BTS: Not claiming you are wrong. But you wrote
I'd like to add, science itself rests on certain scientifically unprovable assumptions, or first principles. These assumptions were made, philosophically, before what we would consider the age of modern science and helped enable it.
1) Nature is orderly: regular in pattern and structure.
2) Humans can know nature. They can deduce laws describing its order.
3) Everything has a natural cause.
3) Claims must be subject to objective demonstration to be true: nothing is self-evident.
4) Knowledge can be derived empirically through the senses, whether directly or through augmentation.
5) The senses can be trusted to provide a true knowledge of reality (see number 2 and 4)
Lets begin by the second item 3). "Claims must be subject to objective demonstration to be true". Thats a funny item to find on a list of unproven assumptions ;-). anyway, 1, 2, 3 and possible 5 seem to be imperical claims: It need not be so. Certainly, Sylvia will agree with me on the first number 3 :-).
Finally number 5 - it properly need to be augmented by adding "But they do a really lousy job, dont trust them unless you are looking at an instrument!"
snowbird: A great body of emperical material is avaliable on the subject.

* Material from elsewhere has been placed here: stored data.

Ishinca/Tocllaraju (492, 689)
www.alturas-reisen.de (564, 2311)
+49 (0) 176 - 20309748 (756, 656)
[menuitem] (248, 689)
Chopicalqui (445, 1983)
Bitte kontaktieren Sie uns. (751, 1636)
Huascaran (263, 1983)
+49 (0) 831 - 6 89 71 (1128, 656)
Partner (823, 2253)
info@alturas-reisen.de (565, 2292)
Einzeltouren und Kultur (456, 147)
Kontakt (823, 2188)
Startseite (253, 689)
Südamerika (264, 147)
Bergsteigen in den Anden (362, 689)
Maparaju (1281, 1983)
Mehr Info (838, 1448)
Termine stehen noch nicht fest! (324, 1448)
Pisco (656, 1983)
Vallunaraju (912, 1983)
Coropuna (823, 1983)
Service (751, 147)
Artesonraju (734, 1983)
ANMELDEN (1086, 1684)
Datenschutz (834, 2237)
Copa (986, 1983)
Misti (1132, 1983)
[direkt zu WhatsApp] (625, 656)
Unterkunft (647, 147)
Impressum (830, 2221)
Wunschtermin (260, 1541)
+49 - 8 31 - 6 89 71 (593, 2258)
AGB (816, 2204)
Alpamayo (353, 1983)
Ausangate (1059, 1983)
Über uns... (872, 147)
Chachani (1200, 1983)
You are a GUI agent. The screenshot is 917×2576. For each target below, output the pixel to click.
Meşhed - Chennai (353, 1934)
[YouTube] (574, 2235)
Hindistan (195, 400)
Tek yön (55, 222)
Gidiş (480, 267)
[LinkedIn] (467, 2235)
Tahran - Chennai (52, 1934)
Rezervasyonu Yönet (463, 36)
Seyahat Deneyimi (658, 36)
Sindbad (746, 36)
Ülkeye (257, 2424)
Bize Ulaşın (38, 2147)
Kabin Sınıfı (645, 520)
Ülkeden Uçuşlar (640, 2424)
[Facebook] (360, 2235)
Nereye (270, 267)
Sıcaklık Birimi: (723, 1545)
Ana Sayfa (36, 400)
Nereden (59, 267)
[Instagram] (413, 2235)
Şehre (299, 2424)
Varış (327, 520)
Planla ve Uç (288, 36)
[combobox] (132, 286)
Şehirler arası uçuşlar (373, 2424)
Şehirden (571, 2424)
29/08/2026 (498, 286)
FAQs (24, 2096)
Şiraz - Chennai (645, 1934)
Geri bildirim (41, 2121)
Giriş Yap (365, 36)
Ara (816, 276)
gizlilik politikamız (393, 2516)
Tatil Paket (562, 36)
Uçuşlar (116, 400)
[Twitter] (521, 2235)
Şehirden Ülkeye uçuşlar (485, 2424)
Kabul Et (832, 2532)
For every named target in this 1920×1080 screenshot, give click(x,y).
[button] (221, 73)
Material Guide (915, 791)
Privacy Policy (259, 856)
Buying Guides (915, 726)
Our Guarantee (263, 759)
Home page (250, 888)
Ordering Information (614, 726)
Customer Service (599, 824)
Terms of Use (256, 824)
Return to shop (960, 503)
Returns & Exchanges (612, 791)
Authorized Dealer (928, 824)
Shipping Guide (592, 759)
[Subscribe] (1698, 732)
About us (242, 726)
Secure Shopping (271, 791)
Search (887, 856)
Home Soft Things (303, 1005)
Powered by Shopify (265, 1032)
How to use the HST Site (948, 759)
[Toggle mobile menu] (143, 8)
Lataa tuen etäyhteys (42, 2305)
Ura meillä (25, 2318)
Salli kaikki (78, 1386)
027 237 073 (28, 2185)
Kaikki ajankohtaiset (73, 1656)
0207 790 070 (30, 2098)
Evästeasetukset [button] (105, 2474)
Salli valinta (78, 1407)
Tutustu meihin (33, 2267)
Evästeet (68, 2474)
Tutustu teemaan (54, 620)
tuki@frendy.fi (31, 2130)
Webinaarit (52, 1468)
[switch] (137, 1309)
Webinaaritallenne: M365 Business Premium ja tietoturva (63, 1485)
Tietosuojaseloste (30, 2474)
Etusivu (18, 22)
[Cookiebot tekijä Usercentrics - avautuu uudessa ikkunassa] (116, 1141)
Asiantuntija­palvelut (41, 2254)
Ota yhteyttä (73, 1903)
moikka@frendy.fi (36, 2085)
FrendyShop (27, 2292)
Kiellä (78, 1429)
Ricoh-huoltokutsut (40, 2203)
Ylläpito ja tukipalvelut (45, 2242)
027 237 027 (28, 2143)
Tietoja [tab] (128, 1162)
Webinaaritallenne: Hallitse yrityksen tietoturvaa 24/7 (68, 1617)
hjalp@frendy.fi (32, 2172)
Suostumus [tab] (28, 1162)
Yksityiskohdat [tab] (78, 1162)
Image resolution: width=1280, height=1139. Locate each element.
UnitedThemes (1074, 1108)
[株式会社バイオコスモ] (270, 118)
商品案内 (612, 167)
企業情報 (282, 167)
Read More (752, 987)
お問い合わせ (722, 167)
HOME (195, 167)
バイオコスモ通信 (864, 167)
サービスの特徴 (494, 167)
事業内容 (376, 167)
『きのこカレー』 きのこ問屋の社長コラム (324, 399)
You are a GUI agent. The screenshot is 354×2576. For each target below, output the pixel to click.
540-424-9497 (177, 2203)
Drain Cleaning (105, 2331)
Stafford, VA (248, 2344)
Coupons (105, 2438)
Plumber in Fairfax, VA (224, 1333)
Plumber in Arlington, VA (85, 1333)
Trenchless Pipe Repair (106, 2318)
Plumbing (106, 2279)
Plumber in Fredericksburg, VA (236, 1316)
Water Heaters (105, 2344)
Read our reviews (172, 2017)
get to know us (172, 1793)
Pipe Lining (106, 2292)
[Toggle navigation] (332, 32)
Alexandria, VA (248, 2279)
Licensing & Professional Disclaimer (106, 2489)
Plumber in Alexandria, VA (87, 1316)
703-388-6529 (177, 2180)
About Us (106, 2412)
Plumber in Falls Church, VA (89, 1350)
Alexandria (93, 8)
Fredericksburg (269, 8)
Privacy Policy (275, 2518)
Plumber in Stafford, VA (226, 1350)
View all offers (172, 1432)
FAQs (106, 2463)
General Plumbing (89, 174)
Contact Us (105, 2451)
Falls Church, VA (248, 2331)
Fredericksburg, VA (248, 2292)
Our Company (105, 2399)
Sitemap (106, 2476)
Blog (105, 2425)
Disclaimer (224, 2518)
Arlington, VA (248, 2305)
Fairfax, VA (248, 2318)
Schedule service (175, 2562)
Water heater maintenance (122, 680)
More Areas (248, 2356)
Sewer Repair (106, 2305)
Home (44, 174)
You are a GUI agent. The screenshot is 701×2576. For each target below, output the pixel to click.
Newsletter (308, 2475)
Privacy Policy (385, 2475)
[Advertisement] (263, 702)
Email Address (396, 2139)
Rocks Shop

As far as explaining it, there has been attempts - but before the experimental situation improve to the point where there is an agreement what, exactly, the observable telepathic phenomona are, it is difficult to find an explanation.
Meeting Junkie: Pythagaros once had a man killed for prooving a theorem he didnt like.
Thats hardcore.
Didnt know he was said to be able to raise the death though!
All the rest - Thanks for all the input!